• **Dataset rows**
+ + + + + + +

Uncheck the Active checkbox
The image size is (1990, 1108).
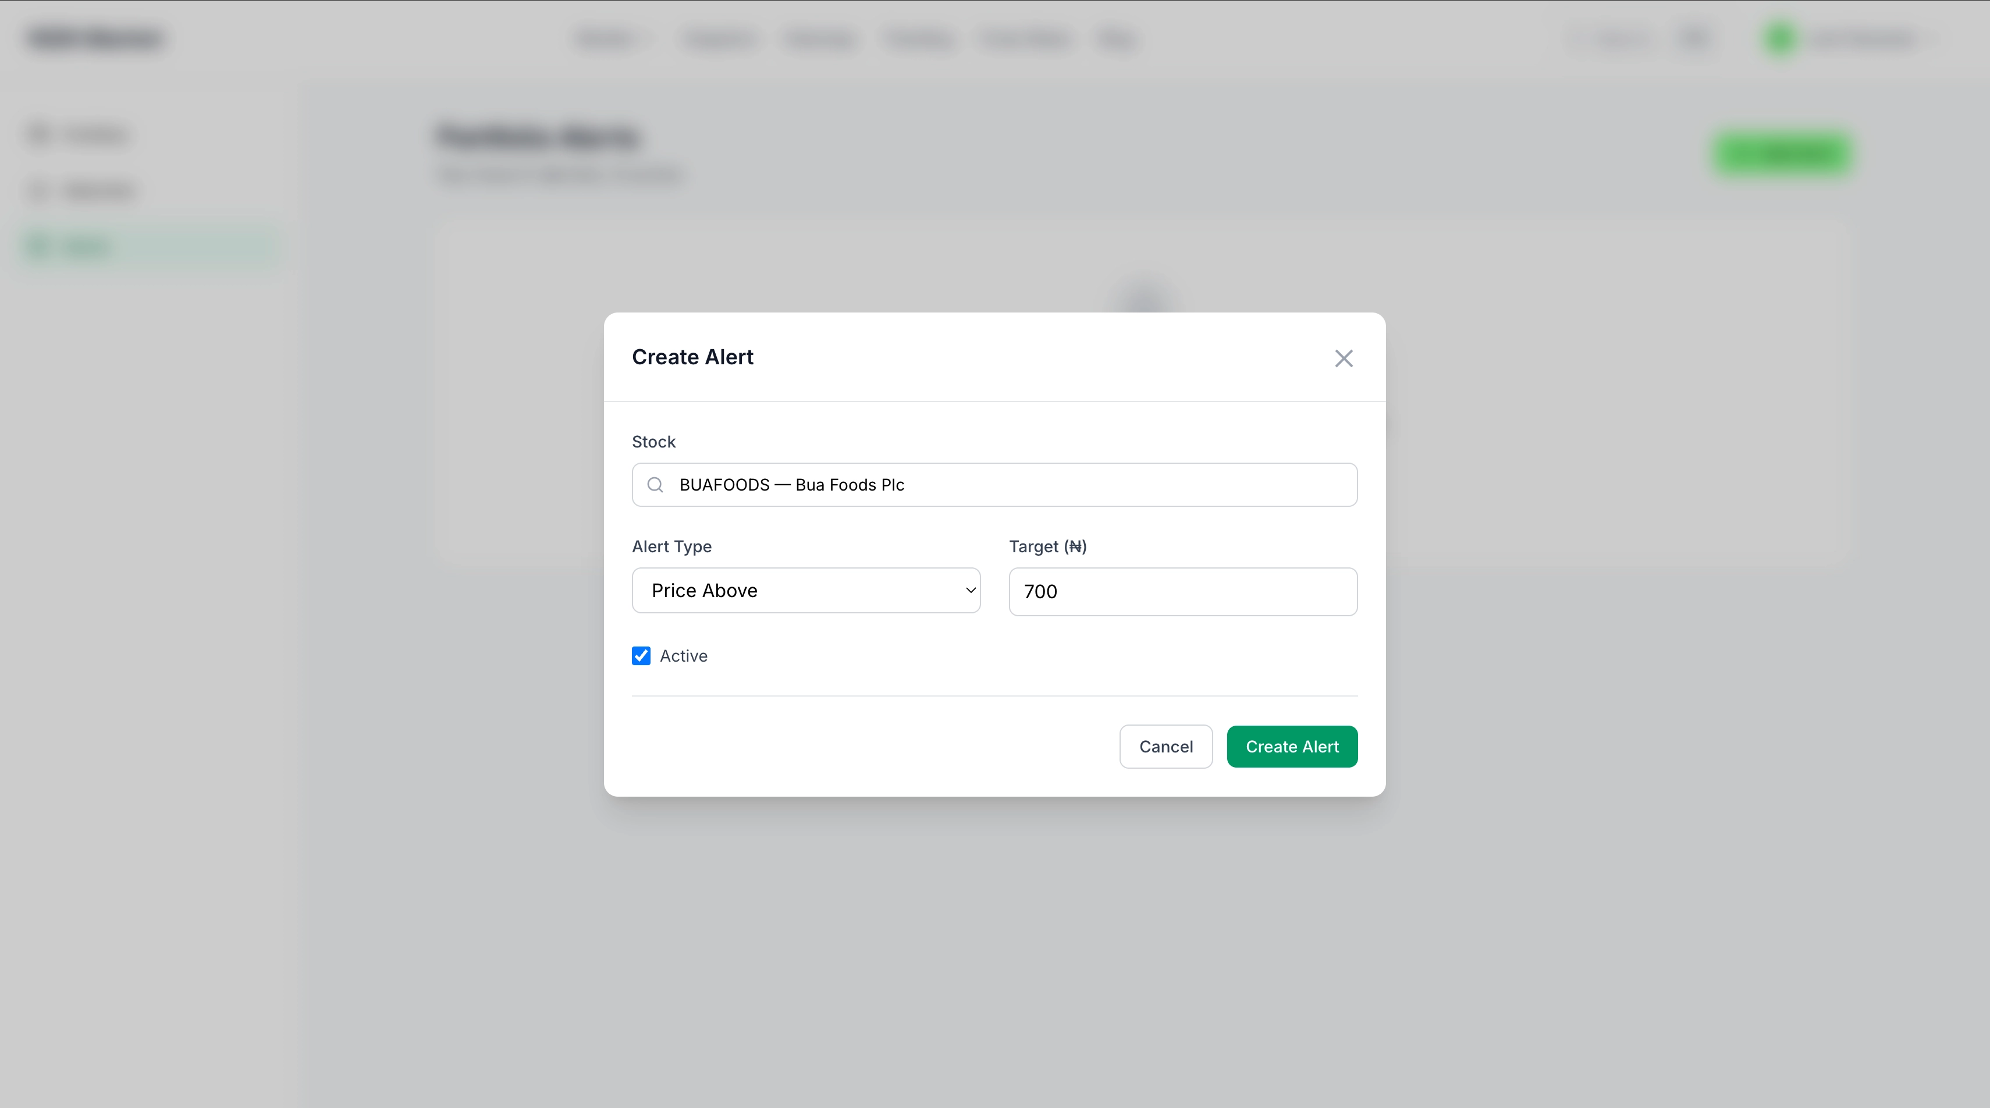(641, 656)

+ + + + + + +

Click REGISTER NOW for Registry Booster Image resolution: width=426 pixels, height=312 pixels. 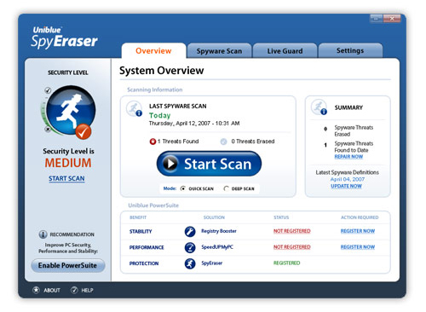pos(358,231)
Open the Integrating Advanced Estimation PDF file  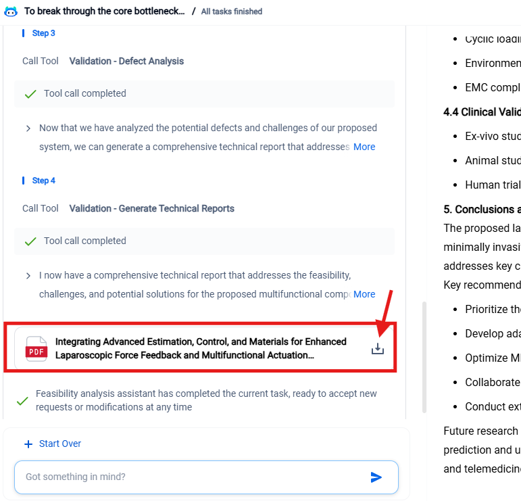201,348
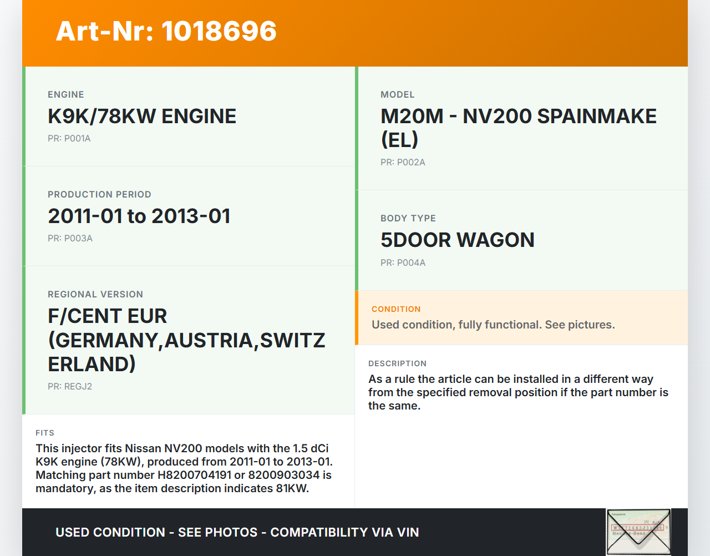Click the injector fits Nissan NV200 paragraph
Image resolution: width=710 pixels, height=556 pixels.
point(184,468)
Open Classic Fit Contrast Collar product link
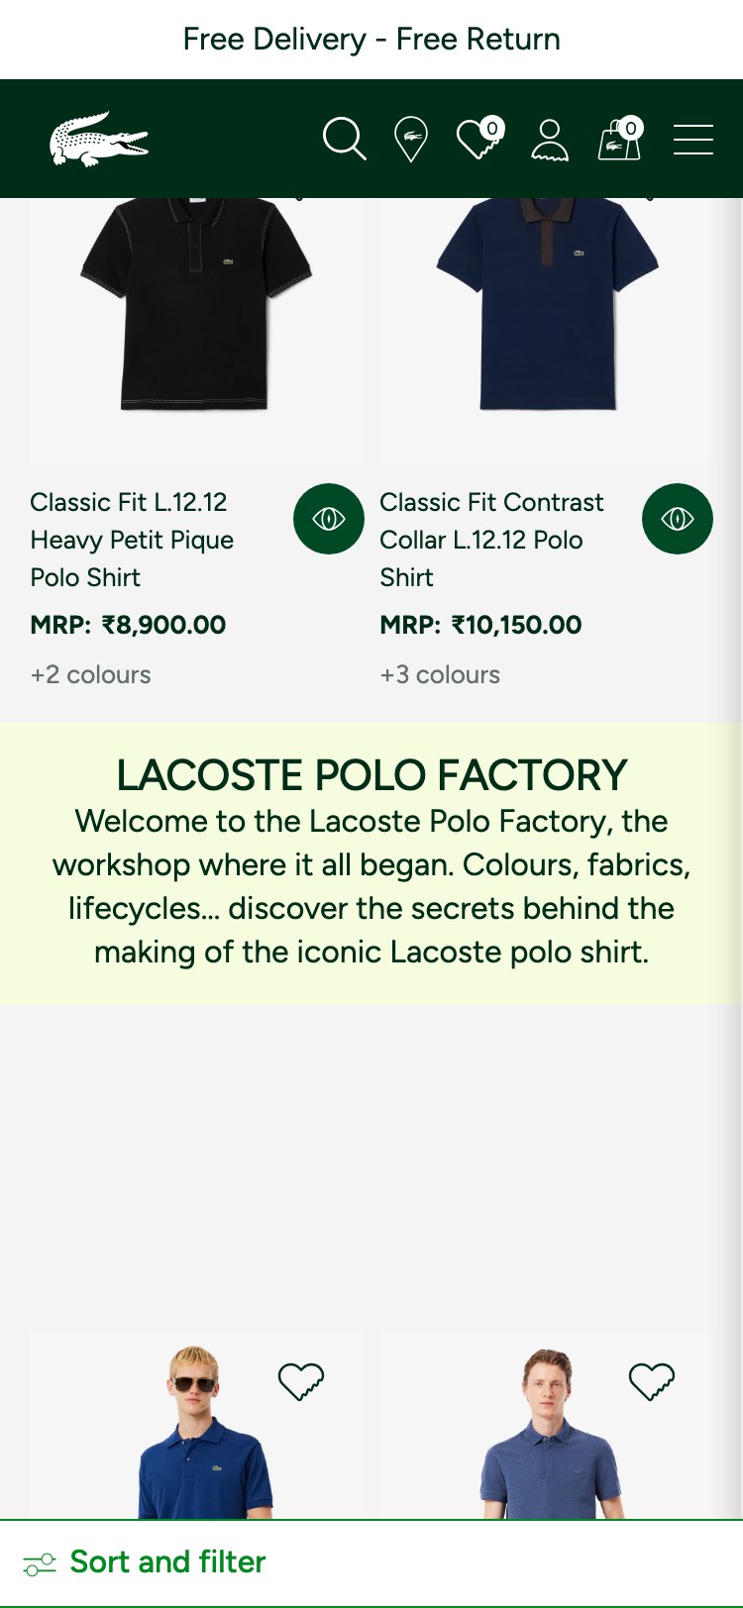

+ + + + + + +

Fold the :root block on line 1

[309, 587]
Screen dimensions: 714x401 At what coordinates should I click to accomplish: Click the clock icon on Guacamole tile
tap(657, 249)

+ + + + + + +

• **Exercise**
Express the part of the listing that opens with the line containing "Screen dimensions: 714x401" and closes with the line containing "tap(657, 249)" as a Markdown table with columns Row and Line, omitting blank lines.

• **Answer for this exercise**
| Row | Line |
|---|---|
| 1 | Screen dimensions: 714x401 At what coordinates should I click to accomplish: Click the clock icon on Guacamole tile |
| 2 | tap(657, 249) |